**Given information**

====================

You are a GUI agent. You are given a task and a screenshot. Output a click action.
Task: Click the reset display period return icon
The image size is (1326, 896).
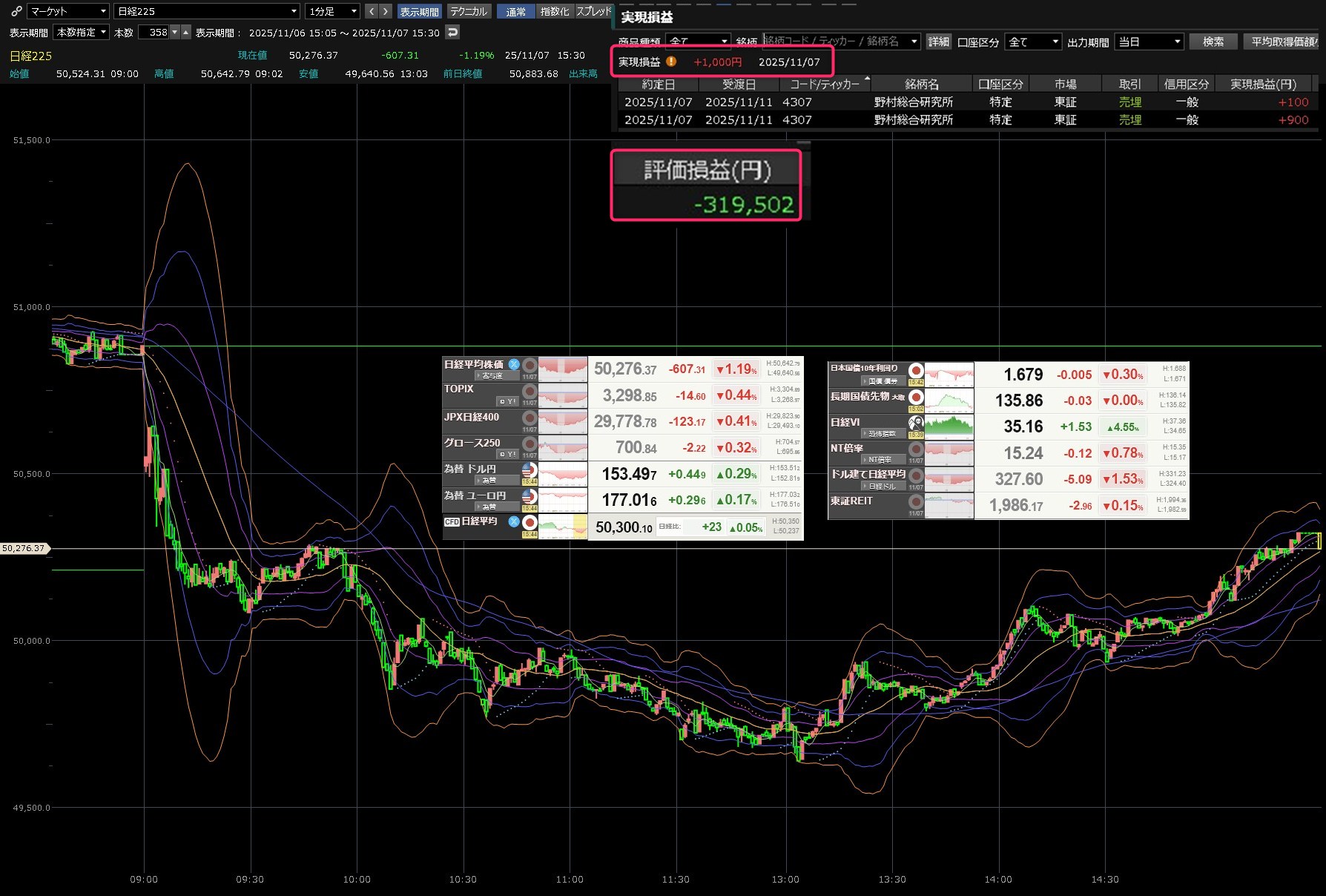pyautogui.click(x=452, y=32)
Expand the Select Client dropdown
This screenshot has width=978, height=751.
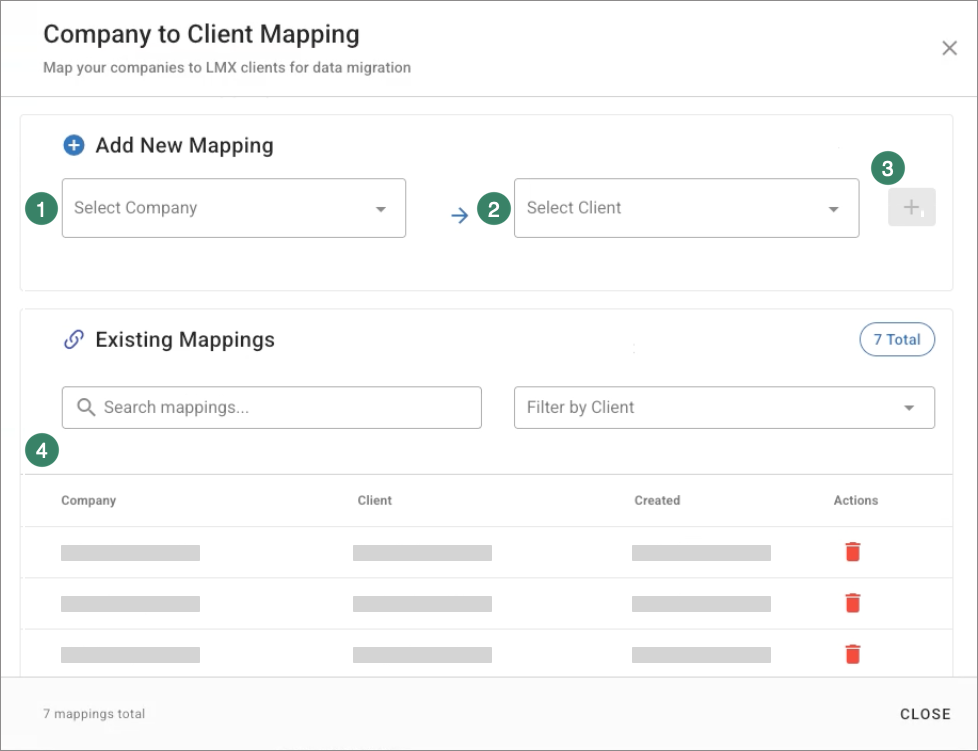click(x=685, y=208)
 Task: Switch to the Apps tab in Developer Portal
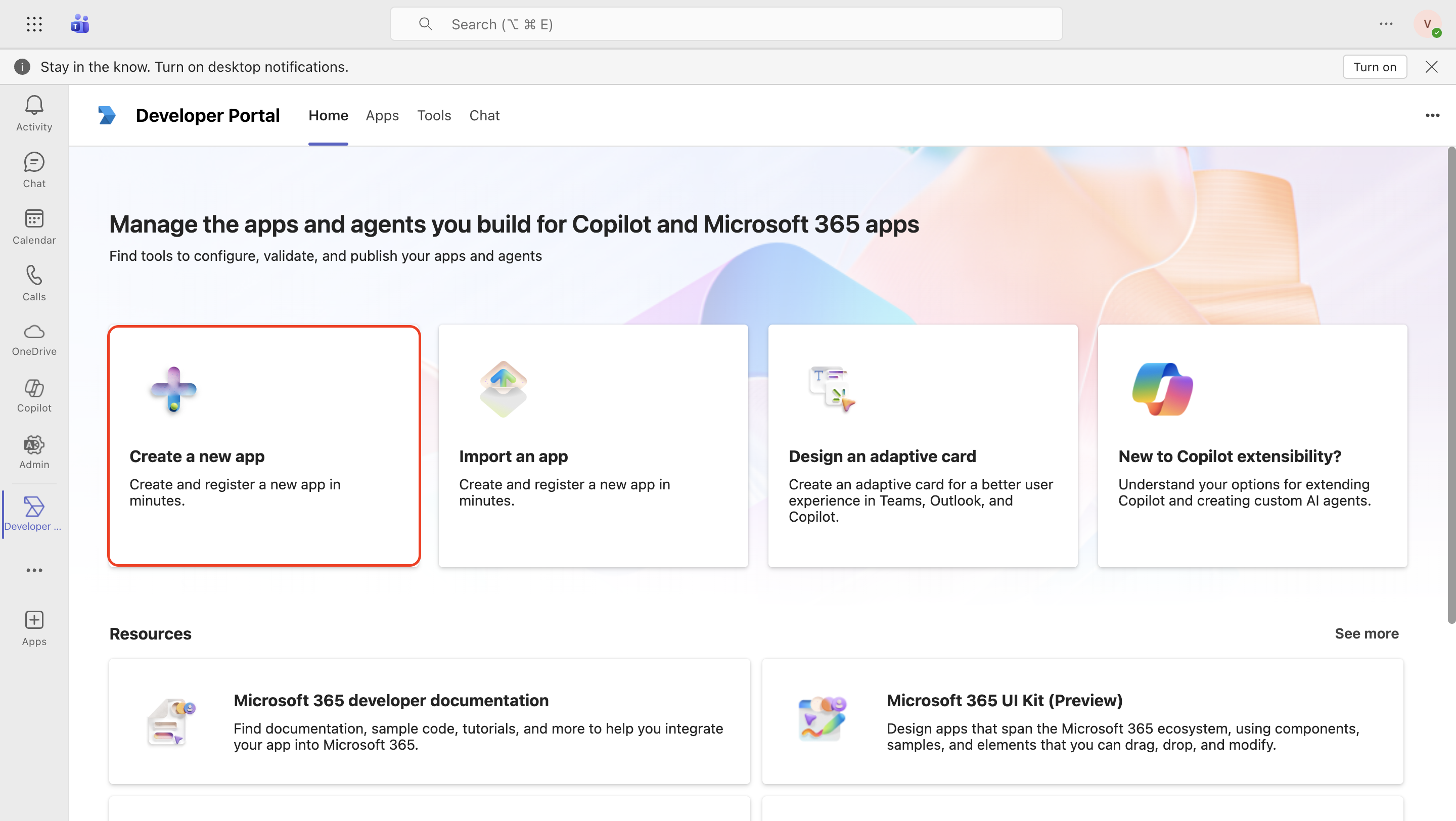coord(382,115)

====================

**Prompt**
Rewrite every line of the records above as a Markdown table with the columns Row and Line, numbering the rows and skipping blank lines. Leave the pictures out of the table.

**Output**
| Row | Line |
|---|---|
| 1 | You are a GUI agent. You are given a task and a screenshot. Output a click action. |
| 2 | Task: Click the reset display period return icon |
| 3 | The image size is (1326, 896). |
| 4 | pyautogui.click(x=452, y=32) |
| 5 | Expand the Select Client dropdown |
| 6 | This screenshot has width=978, height=751. |
| 7 | click(x=685, y=208) |
| 8 |  Task: Switch to the Apps tab in Developer Portal |
| 9 | coord(382,115) |